Top | Japan Farm — Blog

From Nut to Tree

(post, Nancy Singleton Hachisu)


primary-image, l

My husband and I have had our fair share of cultural differences over the years--he’s a Japanese farm boy and I’m a California suburban girl.  But somehow we manage to muddle through.  Though technically, at 50, he’s no longer a boy and at 53, I’m no longer a girl.

Building a house together can test any relationship.  Ours was no different.  One day I noticed huge cutouts around the front and side of the house.  My husband, Tadaaki, called them “windows,” I called them “doors.”  I won that argument and they put in windows.  But now we live in Tadaaki’s family farmhouse and almost all the windows are doors.  

Then there was the whole tree issue.  Our lot was a chestnut orchard owned by Tadaaki’s father.  Tadaaki hates chestnut trees because they attract caterpillars, so he happily cut down a slew of them to open up the backyard.  I grew up with a grandfather oak tree dominating our back yard and my father rigged a rope swing on one of its main branches.  Gathering up courage to scooch onto that wooden swing and sail out over the lawn below became the rite of passage for many a neighborhood kid.  I wanted to recreate that in our backyard.

And so it started:  “I want to have some big trees.” (Me)  “We can plant some small trees and they will grow big.” (T)  I don’t want to wait 15 years to have big trees…I want them now.  I’ll pay for them.” (Me)  My conciliatory Japanese husband gave in and agreed to let me to buy three trees for the backyard.  But he continued planting small fruit trees in the front.  Because he was patient.

Truthfully, the keyaki grew vertically, so it was never a climbing tree.  Nor was it a great swinging tree.  I can’t even remember what the name of the 2nd tree was…yamaboshi?  I mistakenly thought it had berries.  Well, maybe it did, but they weren’t edible.  I do love the Japanese maple though, with its branches sweeping gracefully across the brick patio.

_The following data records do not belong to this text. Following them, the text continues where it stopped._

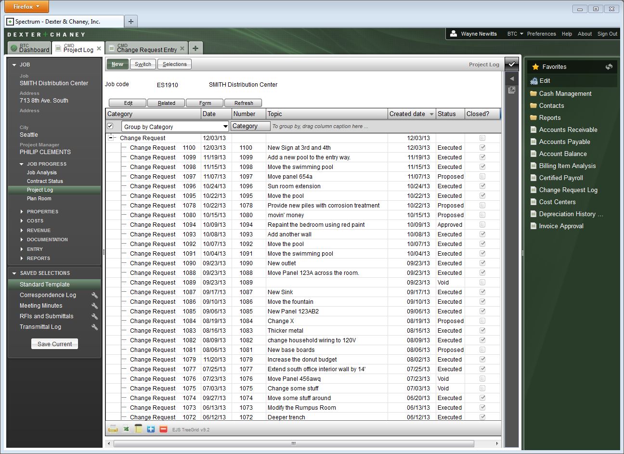
Task: Click the pop-out window icon beside the grid
Action: (511, 90)
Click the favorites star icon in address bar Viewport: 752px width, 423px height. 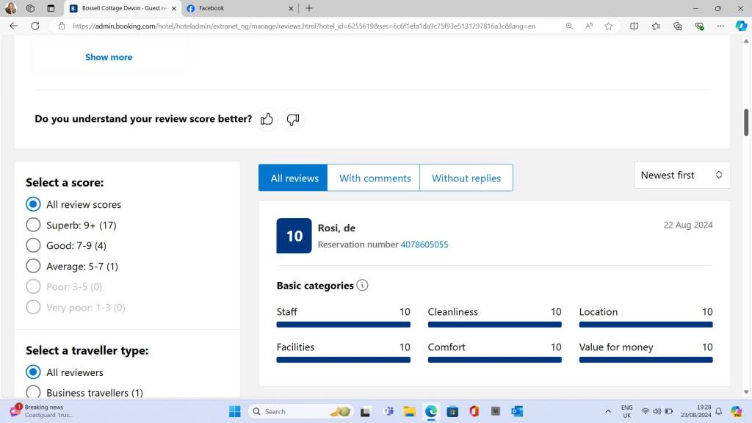click(x=608, y=26)
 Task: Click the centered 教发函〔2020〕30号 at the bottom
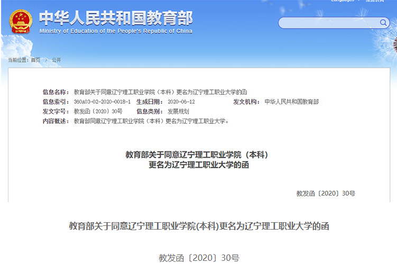[x=199, y=258]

But what I really love are all the trees that Tadaaki planted in the front yard:  yuzu, daidai (Seville orange), Meyer lemon, bay, loquat, date…a mysterious berry tree.  And now they all produce lovely things that I can use for cooking or preserving.  I should have been more patient.

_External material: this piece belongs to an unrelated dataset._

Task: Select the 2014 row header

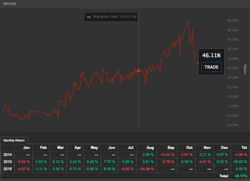Action: pyautogui.click(x=7, y=154)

A couple months ago, my husband dropped a ratty plastic bag bulging with something brown in the middle of my writing projects stacked all over the dining table.  “A present,” he said laconically, while lifting an eyebrow, telegraphing that I should be duly grateful for this mysterious manna.  I dragged myself off the chair where I was writing.  Peering into the bag, my memory flooded back to last year’s gift:  a small precious bag of pecans.

Pecans?  Yes, simple, incredible…perfect pecans.

These are home grown pecans--like nothing you have ever tasted.  Mmm, my mouth is remembering that first bite last year.  The surprise…the tingling feeling of “oh my god this is one of the best things I have ever tasted.” 

I dig my hand into the bag of dusky nuts and feel their naturally powdered shells.  I take a few out and admire them on my malachite counter.  The pecans have teency brown speckles on their buff shells with irregular dark brown streaks tapering down to the point. 
 
They’re almost too perfect to crack, but I do it anyway.  I crack open four.  I’m not very good at this, so the nutmeat gets a little smashed.  Remembering my French walnut knife, I rummage around in a drawer to find it.  I dig out all the meat, collecting my spoils on a small plate meant for soy sauce.  I pour myself a glass of Chehalem pinot gris and sit down for a quiet moment.  I pop a small piece of pecan into my mouth and gingerly bite down, savoring the slightly oily flesh.  As I chew, the “pecan-ness” floods into my mouth.  It’s nothing like the organic pecans I buy.  I can taste the depth.  I can taste the heart.

And my husband grew the trees from nut.  Can any American imagine this?  I never understood when Tadaaki told me it would take 20 or 30 years to grow a tree.  Why would you do that?  Why not just buy something big enough to produce in say, 5 years.  That’s pretty long to wait as it is.  But now I get it.  These pecans were worth the wait.

Twenty-six years ago, Tadaaki bought a bag of pecans in Nagasaki on his way home from a trip he took on the Peace Boat to North Korea, China and Russia.  He knew that in the Stone Age people ate a lot of varieties of nuts, so he was interested in trying pecans (he’s an odd guy).  The nuts tasted so good, he decided to plant some of them and luckily a few started to grow.  They grew for 20 years and never produced one nut.  Then about 5 years ago, they slowly began producing.  But last year was the first year Tadaaki gathered the nuts and brought them home.

Every night, I have my 4 or 8 pecans.  I keep thinking I should make something with them.  The first bag is dwindling down, but I still have one more bag.  Maybe pecan brittle would be nice…I have some killer organic sugar.

Oh, and these days, it’s my husband who buys trees.  He gave me a weeping cherry blossom for my birthday.  I wanted a goat, but was properly thankful.